Oregon has seen a sharp decrease in the production of duplexes, triplexes, and fourplexes: in the 1970s, Oregon provided more than 40,000 permits for 2- to 4-unit housing, but in the 2010s it provided only about 4,000 such permits.
Beginning in 2019, Oregon passed a series of zoning and land use reforms outlined in the table below.
Ban on single-family zoning: Oregon’s state legislature passed the bipartisan House Bill 2001, the first statewide bill to prohibit single-family zoning for localities. Specifically:
· Towns and cities with over 10,000 residents were required to allow duplexes on land zoned for single-family homes by June 2021.
· Towns and cities with over 25,000 residents were required to allow up to four-unit buildings as well as cottage clusters—four or more detached units with a shared courtyard—in residential zones by June 2022.

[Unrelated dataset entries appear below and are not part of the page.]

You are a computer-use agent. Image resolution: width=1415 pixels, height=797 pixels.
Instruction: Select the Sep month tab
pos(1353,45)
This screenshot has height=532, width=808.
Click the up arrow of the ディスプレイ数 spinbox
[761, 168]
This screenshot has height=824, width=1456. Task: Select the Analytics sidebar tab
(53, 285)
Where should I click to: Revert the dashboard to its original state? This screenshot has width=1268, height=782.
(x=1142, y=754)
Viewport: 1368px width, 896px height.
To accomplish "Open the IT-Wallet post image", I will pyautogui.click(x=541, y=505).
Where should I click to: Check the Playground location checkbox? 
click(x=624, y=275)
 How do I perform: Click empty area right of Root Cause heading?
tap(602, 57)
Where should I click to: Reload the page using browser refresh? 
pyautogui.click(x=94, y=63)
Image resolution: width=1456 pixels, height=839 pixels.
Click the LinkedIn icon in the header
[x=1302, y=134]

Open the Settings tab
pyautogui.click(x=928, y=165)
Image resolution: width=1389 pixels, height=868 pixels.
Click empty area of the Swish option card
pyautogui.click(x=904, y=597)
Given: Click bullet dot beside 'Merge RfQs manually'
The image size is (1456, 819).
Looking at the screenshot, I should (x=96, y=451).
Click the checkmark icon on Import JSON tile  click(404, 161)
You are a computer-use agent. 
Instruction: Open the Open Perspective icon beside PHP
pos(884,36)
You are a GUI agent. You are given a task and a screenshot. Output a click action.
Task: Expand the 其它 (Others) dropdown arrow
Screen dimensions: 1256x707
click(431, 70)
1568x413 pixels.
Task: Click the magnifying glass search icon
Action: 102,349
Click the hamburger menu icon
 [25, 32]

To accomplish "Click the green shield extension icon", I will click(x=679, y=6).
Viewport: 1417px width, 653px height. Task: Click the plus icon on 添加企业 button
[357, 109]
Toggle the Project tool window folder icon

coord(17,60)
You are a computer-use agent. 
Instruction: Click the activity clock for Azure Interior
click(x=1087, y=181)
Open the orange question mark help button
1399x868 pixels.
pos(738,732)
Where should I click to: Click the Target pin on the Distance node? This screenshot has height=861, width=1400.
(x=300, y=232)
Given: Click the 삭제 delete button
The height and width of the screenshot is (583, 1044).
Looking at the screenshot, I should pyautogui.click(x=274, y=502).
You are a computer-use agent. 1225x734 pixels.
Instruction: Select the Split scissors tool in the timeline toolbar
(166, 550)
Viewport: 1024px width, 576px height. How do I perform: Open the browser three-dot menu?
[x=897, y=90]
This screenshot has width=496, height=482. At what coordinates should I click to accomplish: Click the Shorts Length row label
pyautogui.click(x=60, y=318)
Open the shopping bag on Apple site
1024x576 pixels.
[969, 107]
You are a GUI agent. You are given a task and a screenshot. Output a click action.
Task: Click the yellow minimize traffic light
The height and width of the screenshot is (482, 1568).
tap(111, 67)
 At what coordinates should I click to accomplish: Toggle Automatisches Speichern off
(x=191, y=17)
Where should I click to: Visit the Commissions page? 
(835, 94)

|2020||Model housing code: The Land Conservation and Development Commission (LCDC) established a model housing code for mid-size cities to adopt to allow for missing middle housing.|
|2021||Lot divisions: The legislature passed Senate Bill 458, requiring any jurisdiction subject to the HB 2001 changes to allow lot divisions—meaning that homeowners and developers in Oregon can convert existing single-family housing into duplexes, triplexes, and fourplexes where those types of residences are legal.|
|2022||Ban on parking minimums: The state’s land use commission unanimously voted to roll back minimum parking requirements. Beginning January 1, 2023, 61 cities and 8 metro regions are required to eliminate parking requirements near high-frequency transit service, with more comprehensive reforms required in coming years.|
Most large cities did not update their zoning codes to meet House Bill 2001 requirements until 2021 or 2022, so Oregon’s new law is only just beginning to take effect this year and it is far too soon to measure its impact. In 2020, housing in 2- to 4-unit buildings made up less than 3% of Oregon’s new housing permits—so the state has a long way to go to make “missing middle” housing a substantial part of its housing stock. The legislation does not prevent cities from finding other ways to block denser housing, such as lot size and setback requirements. Additionally, slow permitting for new housing is a major barrier for developers to build new housing in Oregon.
In the first six months after the new zoning rules took effect in Portland, the city saw 127 permits for units that were newly legal. Local policymakers in Portland seem to anticipate the new statewide laws will not be enough to catalyze the development of missing middle housing. In 2022 Portland’s City Council unanimously approved a slate of technical zoning changes designed to ensure that 2- to 4-unit buildings are feasible across the city. Unlike Minneapolis, which eliminated single-family zoning but did not increase allowable building sizes to accommodate new multifamily units, Portland allows new triplexes and duplexes to be larger than the homes previously on single-family lots.